Some will say that the Celis legacy carried on in 2002 when the Michigan Brewing Company acquired the brewery's seasoned equipment and original formulas for another 10 years (before eventually foreclosing and selling branding rights at auction to CraftBev International), but anyone who tasted those bootleg versions knows that they were total shit, a beer program so diluted and damaged that it had become incomparable to Pierre's lustrous standards.
Fortunately, losing a monolith like Celis had only minimal impact on the momentum that brought Pierre to Austin in the first place. Give or take some generous geography, the greater Austin area now claims up to 63 breweries in 2017, despite losing legacy breweries like Waterloo, Copper Tank, and the Bitter End to the dynamics of craft beer hype. Included in the recent abundance is the brewery (until recently) known as Flemish Fox. Its founder Christine Celis, daughter of Pierre, plans to debut this spring with a 22,000-square-foot brewery in Northwest Austin, making upward of 50,000 barrels per year. Through tireless pursuit and lengthy negotiations, she has recovered the naming rights for Celis back to the family, along with Pierre's acclaimed recipes. The iconic and globally regarded Celis Brewing is returning to its original home.
To those of you without an origin story that includes getting familiar with a Celis beer and Pavement, (and to those of you who do, but have bypassed that connection with forgetfulness) the return of Celis should aggregate what it was like to be a craft beer fan in old Austin. Before pilsners abounded, there was a bright little coriander and curaçao spiced beer that offset the fever of spring, then the relentless humidity of summer. This sentimentality, however, does come with one large caveat: This is a sequel. While this continuation of Celis intends to keep some of its supporting cast from the original brewhouse and has conserved notes from the foundational script of recipes that align with the company's canon, its principal lead is gone. This iteration of Celis should intend to put the old guard to rest and proliferate its own legacy. Reclaiming the Celis name is a measure of goodwill for Austin, analogous to Houston someday reclaiming the Oilers flag, but in the end, it's just a name, and a name will get you as far as a peek from modern craft beer fans.

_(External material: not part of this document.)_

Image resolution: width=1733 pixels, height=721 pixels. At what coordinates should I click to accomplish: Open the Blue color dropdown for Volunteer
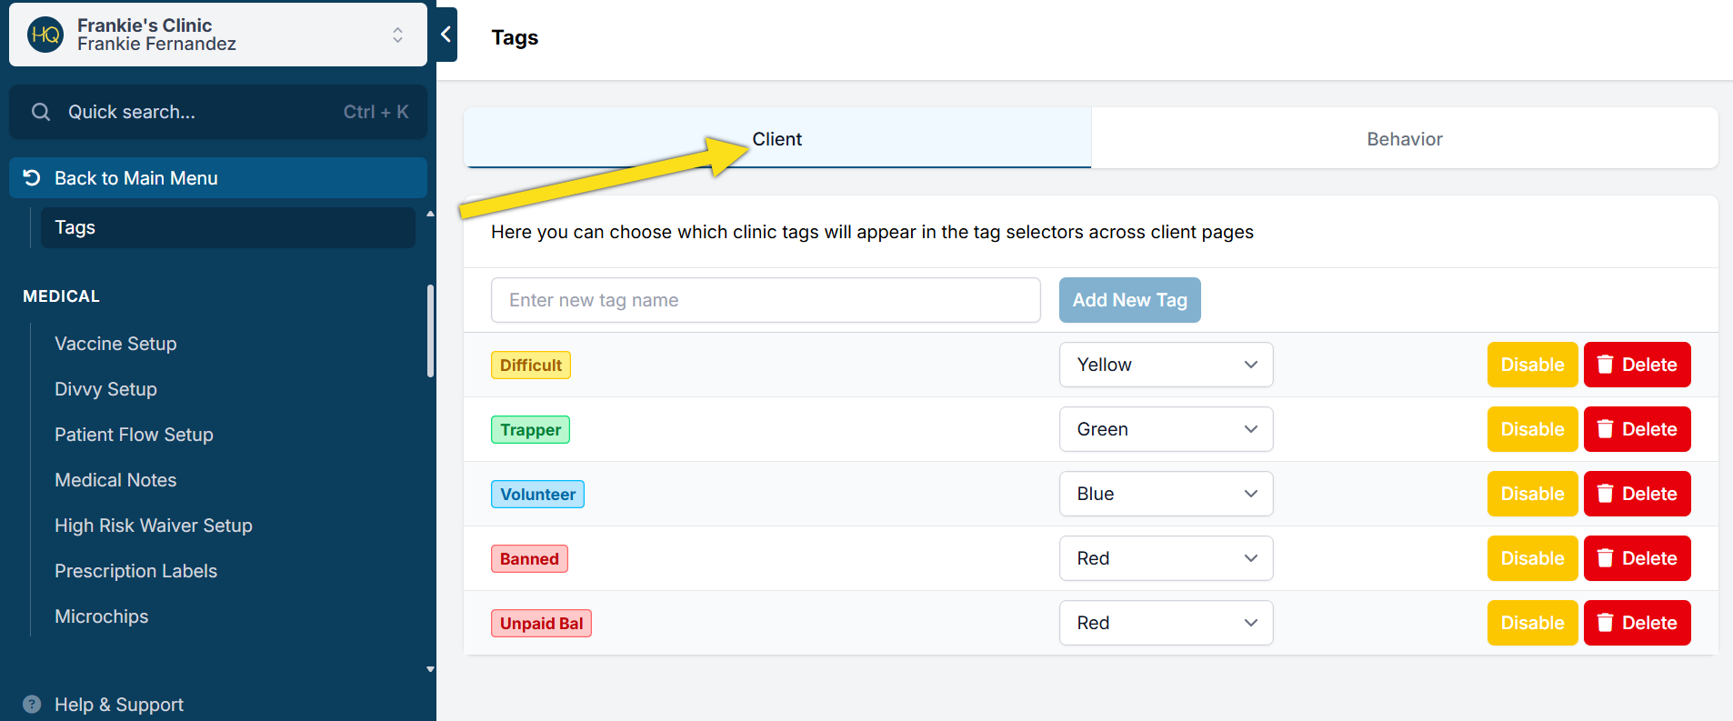tap(1166, 494)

At launch, Celis begins to set the world alight with the debut of its seminal Celis White using Pierre's original yeast strain and formula from 1965, then will pivot to a modern recipe called Citrus Grandis IPA, likely inspired by the current tenor of beer fanaticism, the northeastern IPA. Following this intriguing paradox of old and new will be two more of this nature: Celis Pale Bock and Celis IPA. In September, Grand Cru returns to Austin by way of Pierre's 1967 recipe, followed by two more legacy beers in Celis Raspberry and Celis Dubbel Ale. In the meantime, I invite you to order a local witbier to prime yourself for the imminent craze and to discover just how far the style actually hasn't come with regard to quality. Pierre Celis saved witbier. What did you ever do?